ParaSim Wiki

Parallelized calculation of molecular similarities

Status: Beta

Brought to you by: herhaus

1. Introduction

Introduction

Diversity assessments and structural comparisons of large compound databases require calculating similarities of millions of compounds in an affordable time. The ParaSim programme addresses this challenge by adapting similarity calculations to high-performance computer environments.

ParaSim parallelizes the calculations according to the number of available computing cores on a single machine. The programme is optimized for the throughput of very large numbers of query structures against very large numbers of reference structures. For that reason the reference structure dataset in its entirety is loaded into memory prior to calculations. The size of the reference dataset is therefore solely limited by the available memory. As a special feature, repeatedly queried reference datasets can be kept in memory as persistent memory objects to be immediately available.

ParaSim calculates similarities based on binary structural fingerprints. A fingerprint is a set of "on" or "off" (0) bits for each present structural feature which can be stored as a binary object.
ParaSim does not compute fingerprints by itself but relies on third-party software to do so.
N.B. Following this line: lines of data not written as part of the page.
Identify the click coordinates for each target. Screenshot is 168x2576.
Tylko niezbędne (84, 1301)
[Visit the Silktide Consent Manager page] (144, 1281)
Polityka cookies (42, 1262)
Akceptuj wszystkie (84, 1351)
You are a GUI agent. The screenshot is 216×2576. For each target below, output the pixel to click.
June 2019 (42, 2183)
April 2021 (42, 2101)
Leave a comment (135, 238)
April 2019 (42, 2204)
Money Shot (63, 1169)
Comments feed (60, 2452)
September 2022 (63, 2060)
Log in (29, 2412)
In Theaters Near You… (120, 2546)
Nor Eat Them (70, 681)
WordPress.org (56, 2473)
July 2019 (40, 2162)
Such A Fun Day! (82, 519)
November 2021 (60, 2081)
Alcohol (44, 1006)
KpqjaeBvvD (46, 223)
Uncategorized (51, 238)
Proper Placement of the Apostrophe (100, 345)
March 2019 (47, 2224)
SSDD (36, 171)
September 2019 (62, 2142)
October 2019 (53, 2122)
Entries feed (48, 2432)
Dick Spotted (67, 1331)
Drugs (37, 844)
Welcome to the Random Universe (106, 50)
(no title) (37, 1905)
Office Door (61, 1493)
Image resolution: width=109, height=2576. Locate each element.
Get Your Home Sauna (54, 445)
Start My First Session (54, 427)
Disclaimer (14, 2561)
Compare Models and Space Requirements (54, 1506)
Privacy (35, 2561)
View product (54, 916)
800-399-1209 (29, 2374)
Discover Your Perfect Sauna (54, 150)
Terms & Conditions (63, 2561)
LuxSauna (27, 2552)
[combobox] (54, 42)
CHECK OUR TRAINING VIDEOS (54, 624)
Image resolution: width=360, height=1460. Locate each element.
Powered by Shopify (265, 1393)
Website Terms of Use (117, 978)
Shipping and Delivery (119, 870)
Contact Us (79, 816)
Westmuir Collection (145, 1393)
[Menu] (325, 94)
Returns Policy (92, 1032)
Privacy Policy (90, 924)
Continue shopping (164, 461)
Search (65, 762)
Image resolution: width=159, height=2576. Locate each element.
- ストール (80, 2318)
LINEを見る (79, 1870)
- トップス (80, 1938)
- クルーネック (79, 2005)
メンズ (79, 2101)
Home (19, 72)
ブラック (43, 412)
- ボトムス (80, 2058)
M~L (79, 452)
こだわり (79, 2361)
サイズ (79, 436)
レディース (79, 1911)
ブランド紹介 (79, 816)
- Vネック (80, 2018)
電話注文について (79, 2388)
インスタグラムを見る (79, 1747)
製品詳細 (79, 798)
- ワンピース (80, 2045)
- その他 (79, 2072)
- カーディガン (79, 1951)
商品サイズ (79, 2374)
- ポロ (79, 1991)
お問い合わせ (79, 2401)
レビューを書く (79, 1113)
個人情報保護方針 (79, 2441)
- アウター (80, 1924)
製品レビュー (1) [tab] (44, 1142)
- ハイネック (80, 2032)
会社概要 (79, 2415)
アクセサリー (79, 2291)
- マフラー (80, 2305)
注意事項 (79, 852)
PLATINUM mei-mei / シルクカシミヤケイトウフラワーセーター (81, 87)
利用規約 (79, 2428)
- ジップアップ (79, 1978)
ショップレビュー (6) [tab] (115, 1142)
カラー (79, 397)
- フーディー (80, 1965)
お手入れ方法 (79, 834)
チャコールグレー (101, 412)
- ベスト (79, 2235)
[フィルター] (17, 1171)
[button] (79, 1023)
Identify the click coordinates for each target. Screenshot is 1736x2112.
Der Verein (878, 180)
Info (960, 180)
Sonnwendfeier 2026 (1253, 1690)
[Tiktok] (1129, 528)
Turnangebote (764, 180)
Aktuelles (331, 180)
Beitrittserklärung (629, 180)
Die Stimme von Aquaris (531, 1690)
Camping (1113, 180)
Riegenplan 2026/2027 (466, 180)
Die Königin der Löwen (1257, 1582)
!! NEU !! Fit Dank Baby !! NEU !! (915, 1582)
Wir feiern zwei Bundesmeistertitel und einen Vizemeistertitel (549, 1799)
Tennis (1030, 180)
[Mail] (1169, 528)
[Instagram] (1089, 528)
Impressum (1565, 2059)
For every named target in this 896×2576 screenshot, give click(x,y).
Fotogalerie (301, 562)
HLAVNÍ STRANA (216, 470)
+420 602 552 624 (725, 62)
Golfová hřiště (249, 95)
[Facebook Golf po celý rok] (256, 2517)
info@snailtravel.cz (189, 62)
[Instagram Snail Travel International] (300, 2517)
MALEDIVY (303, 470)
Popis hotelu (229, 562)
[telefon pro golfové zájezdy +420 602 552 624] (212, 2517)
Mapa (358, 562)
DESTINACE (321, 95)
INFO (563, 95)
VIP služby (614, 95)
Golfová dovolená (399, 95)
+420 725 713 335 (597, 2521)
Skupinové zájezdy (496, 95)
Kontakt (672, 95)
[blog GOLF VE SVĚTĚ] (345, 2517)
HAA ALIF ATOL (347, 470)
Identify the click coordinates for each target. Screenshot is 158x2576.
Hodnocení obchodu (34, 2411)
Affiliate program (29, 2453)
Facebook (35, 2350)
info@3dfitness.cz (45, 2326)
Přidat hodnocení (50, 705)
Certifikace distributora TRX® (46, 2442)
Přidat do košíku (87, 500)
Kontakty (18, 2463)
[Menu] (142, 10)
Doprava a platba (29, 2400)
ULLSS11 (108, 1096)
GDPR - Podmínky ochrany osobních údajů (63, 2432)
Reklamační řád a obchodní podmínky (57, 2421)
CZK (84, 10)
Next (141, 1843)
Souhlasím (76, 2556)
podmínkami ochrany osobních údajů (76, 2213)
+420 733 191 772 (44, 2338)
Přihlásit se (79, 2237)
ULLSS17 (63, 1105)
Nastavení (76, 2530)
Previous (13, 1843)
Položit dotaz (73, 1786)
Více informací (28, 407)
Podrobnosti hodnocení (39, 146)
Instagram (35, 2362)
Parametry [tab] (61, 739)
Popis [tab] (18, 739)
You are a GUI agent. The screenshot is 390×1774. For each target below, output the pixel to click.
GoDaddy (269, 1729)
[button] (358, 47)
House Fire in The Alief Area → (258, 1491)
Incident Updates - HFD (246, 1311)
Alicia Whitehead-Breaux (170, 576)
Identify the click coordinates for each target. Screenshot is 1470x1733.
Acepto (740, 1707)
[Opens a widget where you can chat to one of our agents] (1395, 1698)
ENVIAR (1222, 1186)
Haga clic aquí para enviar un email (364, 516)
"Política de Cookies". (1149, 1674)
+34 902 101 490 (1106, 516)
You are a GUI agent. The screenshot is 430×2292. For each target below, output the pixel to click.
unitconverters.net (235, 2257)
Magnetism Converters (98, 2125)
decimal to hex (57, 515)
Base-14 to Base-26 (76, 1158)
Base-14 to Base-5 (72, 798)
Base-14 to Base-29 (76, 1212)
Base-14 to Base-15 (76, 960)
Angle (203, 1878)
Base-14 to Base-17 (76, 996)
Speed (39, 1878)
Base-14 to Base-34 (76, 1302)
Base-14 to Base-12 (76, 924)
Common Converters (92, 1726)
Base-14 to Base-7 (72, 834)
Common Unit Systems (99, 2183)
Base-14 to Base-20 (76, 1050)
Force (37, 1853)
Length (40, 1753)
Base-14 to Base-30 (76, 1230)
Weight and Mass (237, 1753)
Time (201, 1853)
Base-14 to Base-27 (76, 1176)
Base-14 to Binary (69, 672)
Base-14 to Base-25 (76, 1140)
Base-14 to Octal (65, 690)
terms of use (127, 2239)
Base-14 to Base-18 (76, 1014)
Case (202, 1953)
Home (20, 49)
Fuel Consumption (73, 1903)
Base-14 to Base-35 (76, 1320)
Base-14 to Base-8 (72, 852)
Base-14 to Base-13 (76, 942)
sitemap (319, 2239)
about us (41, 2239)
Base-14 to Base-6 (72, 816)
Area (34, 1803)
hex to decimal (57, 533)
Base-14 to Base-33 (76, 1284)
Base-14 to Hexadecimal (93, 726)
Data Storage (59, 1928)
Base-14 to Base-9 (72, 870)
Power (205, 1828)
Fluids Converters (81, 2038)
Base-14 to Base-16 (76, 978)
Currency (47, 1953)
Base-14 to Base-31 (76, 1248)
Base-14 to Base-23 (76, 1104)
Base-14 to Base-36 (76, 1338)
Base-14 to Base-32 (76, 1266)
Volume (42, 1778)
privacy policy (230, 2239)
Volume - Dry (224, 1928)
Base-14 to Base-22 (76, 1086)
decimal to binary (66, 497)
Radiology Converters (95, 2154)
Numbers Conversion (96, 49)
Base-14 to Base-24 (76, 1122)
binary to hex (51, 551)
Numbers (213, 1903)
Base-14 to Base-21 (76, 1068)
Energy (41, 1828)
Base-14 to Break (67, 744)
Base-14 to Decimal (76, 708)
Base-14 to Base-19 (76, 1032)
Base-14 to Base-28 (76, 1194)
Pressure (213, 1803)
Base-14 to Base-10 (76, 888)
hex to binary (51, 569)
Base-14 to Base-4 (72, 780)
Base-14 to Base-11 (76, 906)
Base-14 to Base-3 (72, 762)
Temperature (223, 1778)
Basically, all types of structural fingerprints which can be stored in a bitset can be used by ParaSim. Examples for fingerprints usable by ParaSim are included in the OpenSource chemoinformatics toolkits RDKit (http://www.rdkit.org), CDK (http://cdk.sourceforge.net/) or OpenBabel (http://www.openbabel.org) as well as the commercial chemoinformatics software packages Pipeline Pilot™ from Accelrys® (http://www.accelrys.com/products/pipeline-pilot/) or the Digital Chemistry® toolkit (http://www.digitalchemistry.co.uk). As ParaSim calculates similarities based on binary representations, fingerprint lengths should best be a multiple of 32 (as integer size is 32-bit on most systems, also on 64-bit machines) and must be a multiple of 8 (as character size is 8-bit).

What ParaSim does

ParaSim calculates the well-known Tanimoto (or Jaccard) and Dice similarity indexes from fingerprint query and reference input files. Dissimilarity is represented by a similarity index of 0.0, identity by 1.0. It can be defined by the user how many reference molecules/nearest neighbors shall be identified per query molecule. By default, one hit molecule, the nearest neighbour, is captured. Moreover, thresholds can be defined indicating minimum and maximum similarities for hit molecules. A maximum similarity threshold can further be used to decide whether identity hits with a similarity of 1.0 should be included or excluded. In case they should be excluded, the maximum similarity threshold can be set to a value < 1, e.g. 0.999999.

ParaSim accepts query and reference input files containing fingerprint information in a format described below in more detail. ParaSim output is written in a tab-delimited format to the system's standard output stream (stdout, usually the console) from where it can easily be redirected to files or pipes using the operation system's redirection mechanisms. Output consists of one row per result containing the ID of the query structure, the ID of the found reference structure and the computed similarity index. If only one nearest neighbour per query is requested and no similarity thresholds are applied (so the full reference set will be queried), then also the average similarity of the query molecule against all reference molecules is printed out for statistical purposes. For multiple nearest neighbour reference molecules per query, multiple output lines are written, all containing the same ID of the query structure. In this case the statistical information is omitted in order to keep the output clearly arranged. Using the "verbose" option -v, additional information describing the progress of file reading and calculating steps is written to the standard error stream (stderr, usually also the console).

Notes

Depending on the fingerprint type generated with third-party software, a similarity index of 1.0 does not necessarily mean full structural identity! E.g. fingerprints based on functional classifications may lead to a similarity of 1.0 for highly similar but not identical structures.
For speed reasons, ParaSim does not sort the output in any way but immediately returns results as they are computed by the executing threads. Therefore, the order of output lines may vary from run to run. If the output is required in a sorted way, this can easily be achieved by piping it into a subsequent sort command.